Environmental Issues in the Gunnison Basin

Similar to other river basins across the globe, the Gunnison River Basin faces a complex set of environmental issues. For water users, these issues might be simplified down to three particular areas:

1. Water quantity,
2. Water quality and
3. Associated impacts to fish and wildlife habitat.

In general, there are regulations associated with each of these three topics that include requirements, agreements and voluntary actions. These are primarily associated with, but are not limited to, the Endangered Species Act (ESA) and the Clean Water Act (CWA).

Water users in the Gunnison Basin are actively complying with both of these federal programs.

In very generalized and simplified terms, water quantity impacts to the environment are primarily assessed and evaluated based upon ‘depletions’ under the ESA. These depletions are related to the consumption of water by humans and include all uses. Agricultural uses causes the most depletions through evapotranspiration, this is the portion of diverted water that is consumed by the crops and that which does not return to the river system via return flows. Some estimate agricultural consumption to be about three quarters of all depletions. Municipal and industrial depletions are much smaller because the majority of diverted water for these uses are not consumed and return to the river system via wastewater treatment plants.

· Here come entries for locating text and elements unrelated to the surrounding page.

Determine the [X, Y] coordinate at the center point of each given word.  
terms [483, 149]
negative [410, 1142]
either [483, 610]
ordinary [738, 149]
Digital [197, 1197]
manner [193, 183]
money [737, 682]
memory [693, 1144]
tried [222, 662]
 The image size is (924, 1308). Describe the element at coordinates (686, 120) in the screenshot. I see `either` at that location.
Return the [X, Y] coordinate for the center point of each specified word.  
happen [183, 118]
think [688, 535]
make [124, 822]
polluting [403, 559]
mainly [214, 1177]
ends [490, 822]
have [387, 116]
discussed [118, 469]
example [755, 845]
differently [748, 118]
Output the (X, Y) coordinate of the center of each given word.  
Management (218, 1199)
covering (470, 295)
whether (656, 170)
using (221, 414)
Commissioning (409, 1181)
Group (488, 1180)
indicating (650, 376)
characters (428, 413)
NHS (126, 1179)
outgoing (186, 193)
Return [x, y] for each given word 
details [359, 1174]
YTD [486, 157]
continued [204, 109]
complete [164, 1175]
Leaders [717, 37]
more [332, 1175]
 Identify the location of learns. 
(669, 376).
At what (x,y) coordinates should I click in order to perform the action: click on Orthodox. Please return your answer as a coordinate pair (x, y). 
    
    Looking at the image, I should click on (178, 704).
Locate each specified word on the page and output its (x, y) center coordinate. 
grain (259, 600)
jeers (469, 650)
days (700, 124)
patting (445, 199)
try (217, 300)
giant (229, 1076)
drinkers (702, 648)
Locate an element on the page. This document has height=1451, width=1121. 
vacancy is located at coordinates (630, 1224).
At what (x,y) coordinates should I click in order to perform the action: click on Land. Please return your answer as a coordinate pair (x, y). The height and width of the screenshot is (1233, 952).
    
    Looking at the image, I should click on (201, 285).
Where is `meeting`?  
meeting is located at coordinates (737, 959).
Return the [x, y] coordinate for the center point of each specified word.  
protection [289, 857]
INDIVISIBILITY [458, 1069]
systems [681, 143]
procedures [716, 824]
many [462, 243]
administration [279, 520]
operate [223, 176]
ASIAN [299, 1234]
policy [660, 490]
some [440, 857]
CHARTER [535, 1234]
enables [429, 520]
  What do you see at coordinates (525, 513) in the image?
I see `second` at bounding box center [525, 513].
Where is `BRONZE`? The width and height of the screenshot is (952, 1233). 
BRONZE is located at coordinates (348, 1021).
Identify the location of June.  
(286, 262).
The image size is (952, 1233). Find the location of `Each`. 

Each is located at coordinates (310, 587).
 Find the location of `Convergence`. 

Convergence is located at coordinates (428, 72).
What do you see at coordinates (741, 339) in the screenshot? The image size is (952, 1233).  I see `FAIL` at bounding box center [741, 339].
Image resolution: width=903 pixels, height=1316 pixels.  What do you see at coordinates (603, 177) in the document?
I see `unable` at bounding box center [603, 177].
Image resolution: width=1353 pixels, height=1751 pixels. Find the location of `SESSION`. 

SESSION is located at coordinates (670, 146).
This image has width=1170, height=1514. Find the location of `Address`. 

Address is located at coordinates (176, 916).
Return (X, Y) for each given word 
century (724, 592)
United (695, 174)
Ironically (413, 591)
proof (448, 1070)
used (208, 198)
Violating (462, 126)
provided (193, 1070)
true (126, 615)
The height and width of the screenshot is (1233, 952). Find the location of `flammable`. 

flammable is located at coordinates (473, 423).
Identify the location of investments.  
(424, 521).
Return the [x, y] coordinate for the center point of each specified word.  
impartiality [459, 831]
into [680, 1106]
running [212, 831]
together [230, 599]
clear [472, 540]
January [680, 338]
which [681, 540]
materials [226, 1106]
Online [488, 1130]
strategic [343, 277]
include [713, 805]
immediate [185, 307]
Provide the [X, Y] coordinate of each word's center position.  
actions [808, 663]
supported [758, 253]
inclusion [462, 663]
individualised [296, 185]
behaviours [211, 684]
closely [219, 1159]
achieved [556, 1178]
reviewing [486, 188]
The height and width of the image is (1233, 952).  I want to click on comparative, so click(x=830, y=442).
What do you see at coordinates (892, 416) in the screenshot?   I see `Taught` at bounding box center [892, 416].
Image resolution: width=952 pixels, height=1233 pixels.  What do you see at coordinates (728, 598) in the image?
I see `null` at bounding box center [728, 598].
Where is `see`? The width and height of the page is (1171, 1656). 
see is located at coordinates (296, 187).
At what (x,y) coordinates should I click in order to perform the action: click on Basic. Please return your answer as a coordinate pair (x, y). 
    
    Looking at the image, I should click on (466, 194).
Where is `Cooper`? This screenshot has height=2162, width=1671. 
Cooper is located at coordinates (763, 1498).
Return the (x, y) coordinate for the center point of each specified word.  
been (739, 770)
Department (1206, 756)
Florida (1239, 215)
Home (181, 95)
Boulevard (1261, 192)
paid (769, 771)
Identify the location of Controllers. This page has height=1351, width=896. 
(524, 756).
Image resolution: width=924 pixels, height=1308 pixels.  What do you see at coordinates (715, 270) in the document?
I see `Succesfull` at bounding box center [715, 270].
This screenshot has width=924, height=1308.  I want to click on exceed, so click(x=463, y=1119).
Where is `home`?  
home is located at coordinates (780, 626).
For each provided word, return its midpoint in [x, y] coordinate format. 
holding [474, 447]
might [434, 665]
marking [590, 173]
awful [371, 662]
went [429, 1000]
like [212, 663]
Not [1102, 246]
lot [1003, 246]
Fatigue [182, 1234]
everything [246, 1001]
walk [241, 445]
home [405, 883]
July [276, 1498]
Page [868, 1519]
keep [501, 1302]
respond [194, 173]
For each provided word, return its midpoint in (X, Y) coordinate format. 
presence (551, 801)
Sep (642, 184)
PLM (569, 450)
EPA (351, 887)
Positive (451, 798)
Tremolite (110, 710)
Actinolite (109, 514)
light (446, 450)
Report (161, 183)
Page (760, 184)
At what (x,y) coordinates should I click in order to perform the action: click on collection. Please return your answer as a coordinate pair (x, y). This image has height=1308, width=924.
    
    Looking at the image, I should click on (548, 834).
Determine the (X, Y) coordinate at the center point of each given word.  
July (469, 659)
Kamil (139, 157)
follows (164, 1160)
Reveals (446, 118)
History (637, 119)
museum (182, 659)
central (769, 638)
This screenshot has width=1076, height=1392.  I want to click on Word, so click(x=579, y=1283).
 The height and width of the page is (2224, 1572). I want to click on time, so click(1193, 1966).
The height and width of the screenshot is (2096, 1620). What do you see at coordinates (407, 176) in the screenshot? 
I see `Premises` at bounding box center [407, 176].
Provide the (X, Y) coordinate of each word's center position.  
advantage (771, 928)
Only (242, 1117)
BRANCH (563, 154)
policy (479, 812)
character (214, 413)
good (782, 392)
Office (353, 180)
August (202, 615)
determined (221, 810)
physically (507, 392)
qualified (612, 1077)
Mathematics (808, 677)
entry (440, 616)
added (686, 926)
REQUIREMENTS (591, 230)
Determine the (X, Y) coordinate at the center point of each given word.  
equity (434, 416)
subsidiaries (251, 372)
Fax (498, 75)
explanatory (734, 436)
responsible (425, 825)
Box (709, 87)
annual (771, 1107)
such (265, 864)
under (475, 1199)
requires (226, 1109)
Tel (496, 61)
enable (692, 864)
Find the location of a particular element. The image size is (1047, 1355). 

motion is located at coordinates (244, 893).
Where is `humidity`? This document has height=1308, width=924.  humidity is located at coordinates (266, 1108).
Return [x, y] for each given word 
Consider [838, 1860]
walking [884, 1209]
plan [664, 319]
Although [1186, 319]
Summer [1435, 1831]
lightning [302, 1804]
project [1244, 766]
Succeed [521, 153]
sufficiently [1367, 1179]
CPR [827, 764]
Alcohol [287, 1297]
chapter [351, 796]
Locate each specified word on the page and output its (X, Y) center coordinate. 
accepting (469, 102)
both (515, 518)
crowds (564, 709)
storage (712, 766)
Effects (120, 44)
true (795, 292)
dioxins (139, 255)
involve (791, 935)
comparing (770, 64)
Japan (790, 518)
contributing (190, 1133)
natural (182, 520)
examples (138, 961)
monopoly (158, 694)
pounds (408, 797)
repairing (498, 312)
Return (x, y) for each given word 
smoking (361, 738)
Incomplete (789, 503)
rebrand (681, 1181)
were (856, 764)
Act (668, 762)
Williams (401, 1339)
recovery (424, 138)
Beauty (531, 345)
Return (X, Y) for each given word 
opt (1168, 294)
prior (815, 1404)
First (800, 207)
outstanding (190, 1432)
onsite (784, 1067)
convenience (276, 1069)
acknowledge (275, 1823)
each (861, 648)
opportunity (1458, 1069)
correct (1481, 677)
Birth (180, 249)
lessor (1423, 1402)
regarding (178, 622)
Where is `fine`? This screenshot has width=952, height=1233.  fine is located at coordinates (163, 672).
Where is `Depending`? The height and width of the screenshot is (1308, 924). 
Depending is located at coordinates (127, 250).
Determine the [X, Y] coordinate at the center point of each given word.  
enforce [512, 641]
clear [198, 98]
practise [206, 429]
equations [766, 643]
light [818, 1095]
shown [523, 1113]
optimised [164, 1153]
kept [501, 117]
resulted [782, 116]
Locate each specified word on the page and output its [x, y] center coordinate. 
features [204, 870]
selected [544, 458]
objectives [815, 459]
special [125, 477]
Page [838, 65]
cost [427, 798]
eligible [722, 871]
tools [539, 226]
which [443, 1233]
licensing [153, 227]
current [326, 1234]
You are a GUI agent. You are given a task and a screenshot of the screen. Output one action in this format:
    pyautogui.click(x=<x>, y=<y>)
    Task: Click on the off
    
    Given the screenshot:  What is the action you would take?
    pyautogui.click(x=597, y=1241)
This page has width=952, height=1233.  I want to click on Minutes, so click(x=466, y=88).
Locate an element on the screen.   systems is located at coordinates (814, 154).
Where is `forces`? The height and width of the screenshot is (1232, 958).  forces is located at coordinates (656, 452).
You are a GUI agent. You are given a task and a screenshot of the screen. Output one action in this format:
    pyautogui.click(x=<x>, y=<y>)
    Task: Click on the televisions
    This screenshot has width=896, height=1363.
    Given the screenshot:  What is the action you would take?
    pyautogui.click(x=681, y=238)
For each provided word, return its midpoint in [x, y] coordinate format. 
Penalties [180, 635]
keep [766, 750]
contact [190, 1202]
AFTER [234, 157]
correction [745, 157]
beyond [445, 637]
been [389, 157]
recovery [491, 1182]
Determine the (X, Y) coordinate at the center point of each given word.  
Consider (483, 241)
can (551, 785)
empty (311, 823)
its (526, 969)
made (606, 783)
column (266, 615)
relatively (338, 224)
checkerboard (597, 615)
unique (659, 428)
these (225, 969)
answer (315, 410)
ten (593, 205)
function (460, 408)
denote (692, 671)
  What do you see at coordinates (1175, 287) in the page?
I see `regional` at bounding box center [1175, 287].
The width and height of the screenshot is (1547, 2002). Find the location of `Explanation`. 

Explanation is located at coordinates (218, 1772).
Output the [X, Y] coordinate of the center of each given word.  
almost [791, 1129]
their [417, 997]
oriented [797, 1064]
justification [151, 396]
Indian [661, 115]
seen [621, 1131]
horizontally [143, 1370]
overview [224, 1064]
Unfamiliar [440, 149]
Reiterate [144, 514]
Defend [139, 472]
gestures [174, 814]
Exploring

Depletions can affect threatened and endangered fish species, including the Colorado pikeminnow and razorback sucker. These species occupy federally-designated critical habitat in the Lower Gunnison River downstream of the confluence of the Uncompahgre and Gunnison Rivers near Delta, Colorado. In addition, there are several ‘species of special concern’, including the flannelmouth sucker, roundtail chub and the bluehead sucker. These species are subject to a multi-state “range-wide conservation agreement and strategy agreement”, and occupy much of the Lower Gunnison River Basin below the Aspinall Unit reservoirs.

In addition, water use can cause unintended consequences to water quality in the Gunnison River Basin generally related to the fact that return flows have a different character than the original water quality that was diverted for use.

Several important programs operate to protect water quality and to provide regulatory compliance and therefore certainty for water users. These include the Selenium Management Program and the cooperative Salinity Control Program.